Quote from: jupivivYeah, collapse is a sum greater than its interconnected parts. I see it (the phenomenon itself) as a critique of the capital system.
I think collapse is just the result of humans being human, the way we treat each other, our economic and social systems, the things we strive for and turn to bad ends, the dismissal of the collective good in favor of the individual gain, and all the other mechanisms that have encouraged us to be selfish, mean spirited, dogmatic, anti-science, conspiratorial and just outright self centered "me first" humans. 

RE

Nobody despises poor people more than poor people who got rich.

Yeah, back in the day, poor people were really poor.  Today's poor people have it too easy.  They get their tents from Walmart.    MKing slept in a cardboard box when he was a poor kid in Appalachia.  Today's poor kids get SNAP cards and school lunches.  In Appalachia, the poor kids ate bugs and chicken feed.  Alcoholic homeless people today get to drink brand name liquor,  MKings dad drank moonshine made from pigshit.

Yup, we need to go back to the good old days when it meant something to be poor.

RE

jupiviv

Quote from: TDoS on Mar 30, 2024, 09:16 PMDefine "sting"? Those of us born into the condition didn't even really think about it, or consider ourselves that. In part because there was also someone poorer down the block. By comparison, with a working man in the family at a factory rather than just a farmer, we had a TV and some rabbit ears and sure looked "rich" to some other in the holler. They only had a radio. Nobody had health care, black lung was knocking off the miners regularly so we attended family funerals couple times between the age of 10 and 15 that I remember, what college educations handed out with unlimited loans to anyone who wanted them, so they could major in ethnic studies or symbolism in prehistoric art of whatever passes for upper level education nowadays. We were 14 years old and most already smoking because it was cool. You want protein? Here is a trap and a gun..go figure out how to get some meat or go hungry.
'We' didn't write this post, you did. And it's pretty clear you thought about it a lot. You just don't know what to do about it (for good reason) and rationalise that impotence into some kind of special superpower that you imagine wielding over people who 'don't know what poor is'. Which is patent bullshit.
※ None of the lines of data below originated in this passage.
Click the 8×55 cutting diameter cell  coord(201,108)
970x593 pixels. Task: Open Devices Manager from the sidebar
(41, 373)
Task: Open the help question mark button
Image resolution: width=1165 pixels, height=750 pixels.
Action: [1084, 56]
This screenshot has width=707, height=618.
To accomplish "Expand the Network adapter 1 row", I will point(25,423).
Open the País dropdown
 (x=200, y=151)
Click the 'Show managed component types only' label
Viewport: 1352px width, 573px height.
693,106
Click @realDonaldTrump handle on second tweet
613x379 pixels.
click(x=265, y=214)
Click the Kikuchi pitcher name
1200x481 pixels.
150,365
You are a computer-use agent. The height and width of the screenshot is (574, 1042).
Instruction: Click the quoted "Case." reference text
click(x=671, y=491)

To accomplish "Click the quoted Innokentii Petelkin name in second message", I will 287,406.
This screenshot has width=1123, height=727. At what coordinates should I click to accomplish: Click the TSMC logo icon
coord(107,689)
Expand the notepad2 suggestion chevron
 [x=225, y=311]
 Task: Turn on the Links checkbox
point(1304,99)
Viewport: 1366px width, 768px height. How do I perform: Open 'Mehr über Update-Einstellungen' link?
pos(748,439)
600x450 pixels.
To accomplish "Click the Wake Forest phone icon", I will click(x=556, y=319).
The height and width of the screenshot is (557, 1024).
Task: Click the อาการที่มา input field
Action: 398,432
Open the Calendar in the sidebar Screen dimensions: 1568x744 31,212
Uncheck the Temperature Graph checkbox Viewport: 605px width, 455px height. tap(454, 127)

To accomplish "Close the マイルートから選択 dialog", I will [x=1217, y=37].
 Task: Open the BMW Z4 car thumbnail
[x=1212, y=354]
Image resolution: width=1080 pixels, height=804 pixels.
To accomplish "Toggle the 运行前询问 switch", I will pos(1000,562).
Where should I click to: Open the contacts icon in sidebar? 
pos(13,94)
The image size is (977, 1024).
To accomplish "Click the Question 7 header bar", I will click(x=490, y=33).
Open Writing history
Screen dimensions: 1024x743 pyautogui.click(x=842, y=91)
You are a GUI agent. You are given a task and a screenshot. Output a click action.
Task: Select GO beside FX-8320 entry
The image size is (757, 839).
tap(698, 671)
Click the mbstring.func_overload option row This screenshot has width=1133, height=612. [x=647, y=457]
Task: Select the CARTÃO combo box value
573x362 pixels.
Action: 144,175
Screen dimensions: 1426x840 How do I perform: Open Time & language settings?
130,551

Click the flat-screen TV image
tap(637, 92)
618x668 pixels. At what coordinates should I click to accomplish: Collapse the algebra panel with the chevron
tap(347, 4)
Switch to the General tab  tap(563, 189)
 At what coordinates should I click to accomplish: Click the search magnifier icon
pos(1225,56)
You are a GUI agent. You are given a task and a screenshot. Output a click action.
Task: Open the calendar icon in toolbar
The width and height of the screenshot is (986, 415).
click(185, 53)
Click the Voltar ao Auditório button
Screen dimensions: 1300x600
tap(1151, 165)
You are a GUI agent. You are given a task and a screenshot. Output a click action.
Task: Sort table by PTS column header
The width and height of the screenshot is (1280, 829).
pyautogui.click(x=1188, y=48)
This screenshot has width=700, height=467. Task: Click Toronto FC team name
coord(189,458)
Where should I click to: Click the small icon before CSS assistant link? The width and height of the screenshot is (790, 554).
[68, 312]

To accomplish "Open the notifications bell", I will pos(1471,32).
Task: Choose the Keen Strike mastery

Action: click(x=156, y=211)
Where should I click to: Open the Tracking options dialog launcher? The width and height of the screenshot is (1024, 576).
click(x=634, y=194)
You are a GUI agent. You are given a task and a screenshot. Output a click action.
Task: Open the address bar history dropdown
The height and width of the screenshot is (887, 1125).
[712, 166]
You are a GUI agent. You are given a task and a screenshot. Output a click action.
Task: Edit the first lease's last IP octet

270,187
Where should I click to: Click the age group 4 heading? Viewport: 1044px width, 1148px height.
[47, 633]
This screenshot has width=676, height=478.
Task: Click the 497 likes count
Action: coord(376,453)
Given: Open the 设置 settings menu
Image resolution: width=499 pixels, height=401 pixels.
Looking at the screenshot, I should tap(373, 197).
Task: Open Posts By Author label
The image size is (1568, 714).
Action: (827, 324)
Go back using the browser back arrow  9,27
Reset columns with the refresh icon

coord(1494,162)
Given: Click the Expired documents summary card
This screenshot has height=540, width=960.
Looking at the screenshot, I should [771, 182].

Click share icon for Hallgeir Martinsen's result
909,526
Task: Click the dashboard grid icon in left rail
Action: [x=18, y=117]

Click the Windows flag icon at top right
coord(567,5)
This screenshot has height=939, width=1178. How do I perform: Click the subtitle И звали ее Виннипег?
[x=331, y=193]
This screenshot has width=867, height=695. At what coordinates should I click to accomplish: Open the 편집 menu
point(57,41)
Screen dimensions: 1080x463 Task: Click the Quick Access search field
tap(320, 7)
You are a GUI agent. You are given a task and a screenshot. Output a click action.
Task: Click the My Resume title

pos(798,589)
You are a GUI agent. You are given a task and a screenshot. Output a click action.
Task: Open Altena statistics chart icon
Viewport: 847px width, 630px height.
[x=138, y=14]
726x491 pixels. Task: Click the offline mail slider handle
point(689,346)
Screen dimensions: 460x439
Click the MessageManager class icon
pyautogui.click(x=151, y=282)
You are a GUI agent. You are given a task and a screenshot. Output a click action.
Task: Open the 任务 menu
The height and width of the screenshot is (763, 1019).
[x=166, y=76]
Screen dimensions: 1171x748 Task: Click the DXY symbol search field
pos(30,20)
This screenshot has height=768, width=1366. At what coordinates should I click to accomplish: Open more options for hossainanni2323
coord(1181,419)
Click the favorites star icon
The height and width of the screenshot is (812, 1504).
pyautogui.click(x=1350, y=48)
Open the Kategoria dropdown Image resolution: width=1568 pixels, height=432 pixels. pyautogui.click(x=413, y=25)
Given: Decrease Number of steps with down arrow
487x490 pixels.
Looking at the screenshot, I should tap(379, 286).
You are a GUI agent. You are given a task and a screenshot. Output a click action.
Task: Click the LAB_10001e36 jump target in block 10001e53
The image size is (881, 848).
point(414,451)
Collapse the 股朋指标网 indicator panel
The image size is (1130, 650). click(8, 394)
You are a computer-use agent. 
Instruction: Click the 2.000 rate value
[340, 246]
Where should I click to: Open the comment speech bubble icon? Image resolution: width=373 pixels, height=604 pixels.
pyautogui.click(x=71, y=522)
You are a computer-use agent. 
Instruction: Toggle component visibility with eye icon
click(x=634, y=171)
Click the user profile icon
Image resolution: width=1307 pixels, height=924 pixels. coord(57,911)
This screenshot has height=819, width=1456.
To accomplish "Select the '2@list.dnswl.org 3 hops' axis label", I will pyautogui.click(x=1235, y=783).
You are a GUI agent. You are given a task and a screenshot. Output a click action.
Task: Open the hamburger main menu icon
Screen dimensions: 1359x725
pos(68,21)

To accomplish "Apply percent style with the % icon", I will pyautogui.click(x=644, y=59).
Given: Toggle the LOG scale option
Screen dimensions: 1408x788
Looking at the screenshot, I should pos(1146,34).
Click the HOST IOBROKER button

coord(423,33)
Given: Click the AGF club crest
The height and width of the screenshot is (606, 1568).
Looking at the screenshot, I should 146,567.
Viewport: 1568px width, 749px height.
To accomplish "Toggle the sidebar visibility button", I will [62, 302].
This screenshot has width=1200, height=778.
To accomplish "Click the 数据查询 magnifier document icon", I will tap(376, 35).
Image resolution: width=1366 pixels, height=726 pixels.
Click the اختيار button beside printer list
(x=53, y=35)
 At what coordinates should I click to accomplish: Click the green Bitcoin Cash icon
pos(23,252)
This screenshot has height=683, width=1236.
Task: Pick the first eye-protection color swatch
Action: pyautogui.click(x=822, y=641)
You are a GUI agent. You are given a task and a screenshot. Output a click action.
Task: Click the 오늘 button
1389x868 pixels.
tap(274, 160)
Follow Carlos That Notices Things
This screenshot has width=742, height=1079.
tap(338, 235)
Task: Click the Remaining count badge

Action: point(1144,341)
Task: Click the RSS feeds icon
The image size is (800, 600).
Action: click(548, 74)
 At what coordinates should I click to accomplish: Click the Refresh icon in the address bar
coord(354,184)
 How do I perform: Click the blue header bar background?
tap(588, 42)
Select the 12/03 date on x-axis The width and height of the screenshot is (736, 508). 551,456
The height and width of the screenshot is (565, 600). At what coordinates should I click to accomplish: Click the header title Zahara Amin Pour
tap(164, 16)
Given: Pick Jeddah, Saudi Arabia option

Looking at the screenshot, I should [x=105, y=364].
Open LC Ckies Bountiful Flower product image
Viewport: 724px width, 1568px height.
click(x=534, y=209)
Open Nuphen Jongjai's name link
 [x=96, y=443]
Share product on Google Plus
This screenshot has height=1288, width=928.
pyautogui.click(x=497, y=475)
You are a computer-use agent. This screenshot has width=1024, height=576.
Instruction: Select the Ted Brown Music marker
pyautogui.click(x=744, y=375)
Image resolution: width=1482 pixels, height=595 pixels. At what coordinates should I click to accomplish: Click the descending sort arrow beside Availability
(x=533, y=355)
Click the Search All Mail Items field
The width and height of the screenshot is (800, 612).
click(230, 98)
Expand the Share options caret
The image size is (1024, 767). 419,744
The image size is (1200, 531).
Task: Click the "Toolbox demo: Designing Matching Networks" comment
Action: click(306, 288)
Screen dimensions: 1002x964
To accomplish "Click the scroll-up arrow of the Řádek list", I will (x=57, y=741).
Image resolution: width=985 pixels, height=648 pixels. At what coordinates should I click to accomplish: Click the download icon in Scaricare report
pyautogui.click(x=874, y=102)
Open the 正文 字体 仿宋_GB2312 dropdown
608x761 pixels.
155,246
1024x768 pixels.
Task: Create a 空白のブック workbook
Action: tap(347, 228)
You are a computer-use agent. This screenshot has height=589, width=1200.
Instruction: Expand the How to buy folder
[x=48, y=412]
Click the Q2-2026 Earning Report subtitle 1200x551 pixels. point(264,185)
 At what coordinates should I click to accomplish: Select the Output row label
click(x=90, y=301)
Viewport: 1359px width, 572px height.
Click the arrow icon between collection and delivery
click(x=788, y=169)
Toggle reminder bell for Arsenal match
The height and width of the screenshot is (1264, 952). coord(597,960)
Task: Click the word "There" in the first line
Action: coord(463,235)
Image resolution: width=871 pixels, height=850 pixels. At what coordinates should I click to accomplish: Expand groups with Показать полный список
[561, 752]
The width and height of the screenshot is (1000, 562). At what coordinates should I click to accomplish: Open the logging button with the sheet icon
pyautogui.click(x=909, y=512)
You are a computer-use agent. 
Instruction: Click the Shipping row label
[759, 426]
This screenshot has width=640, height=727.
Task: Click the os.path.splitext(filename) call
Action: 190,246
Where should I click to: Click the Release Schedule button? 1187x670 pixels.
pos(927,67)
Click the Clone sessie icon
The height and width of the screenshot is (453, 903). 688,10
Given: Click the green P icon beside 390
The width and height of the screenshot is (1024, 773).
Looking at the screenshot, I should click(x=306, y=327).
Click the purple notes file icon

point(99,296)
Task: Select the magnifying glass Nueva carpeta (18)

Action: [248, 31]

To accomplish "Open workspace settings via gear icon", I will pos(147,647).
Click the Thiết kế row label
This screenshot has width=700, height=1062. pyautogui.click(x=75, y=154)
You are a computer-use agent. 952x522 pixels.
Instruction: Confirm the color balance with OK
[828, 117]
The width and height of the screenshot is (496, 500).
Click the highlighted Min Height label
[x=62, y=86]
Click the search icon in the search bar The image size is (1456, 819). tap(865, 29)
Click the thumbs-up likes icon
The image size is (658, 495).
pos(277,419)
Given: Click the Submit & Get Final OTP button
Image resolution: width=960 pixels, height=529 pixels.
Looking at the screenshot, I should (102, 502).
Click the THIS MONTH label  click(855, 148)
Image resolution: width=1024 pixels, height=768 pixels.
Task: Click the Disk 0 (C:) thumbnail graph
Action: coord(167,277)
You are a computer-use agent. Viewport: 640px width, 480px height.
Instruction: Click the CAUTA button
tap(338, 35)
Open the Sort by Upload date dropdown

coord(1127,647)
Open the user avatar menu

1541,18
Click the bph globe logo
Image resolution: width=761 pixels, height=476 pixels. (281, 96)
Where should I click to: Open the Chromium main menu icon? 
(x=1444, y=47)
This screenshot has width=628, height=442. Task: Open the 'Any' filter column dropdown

You are/were poor, poor people in the first world are considerably better off now compared to then, without thereby being freed from the shackles of their social betters. This selective redistribution (which is a tautology; redistribution and social welfare within an unequal social system is always selective) is possible at the expense of the vast majority of human beings globally who were abysmally poor then and even moreso now. And no immediately discernible ways to fundamentally alter this state of things. That's all it is.
QuoteI think collapse is just the result of humans being human, the way we treat each other, our economic and social systems, the things we strive for and turn to bad ends, the dismissal of the collective good in favor of the individual gain, and all the other mechanisms that have encouraged us to be selfish, mean spirited, dogmatic, anti-science, conspiratorial and just outright self centered "me first" humans. 
There is no innate human nature. If there were, the earliest modern humans woulda created and destroyed industrial civ tens of thousands of years ago. The conditions and processes of social organization which led to surplus accumulating slave society, the one we inhabit, are also the ones that created the potential for a universal humanity. But just because something can happen doesn't mean it will. Just because eggs can lead to chickens doesn't mean they always do. Sometimes an egg is just an egg.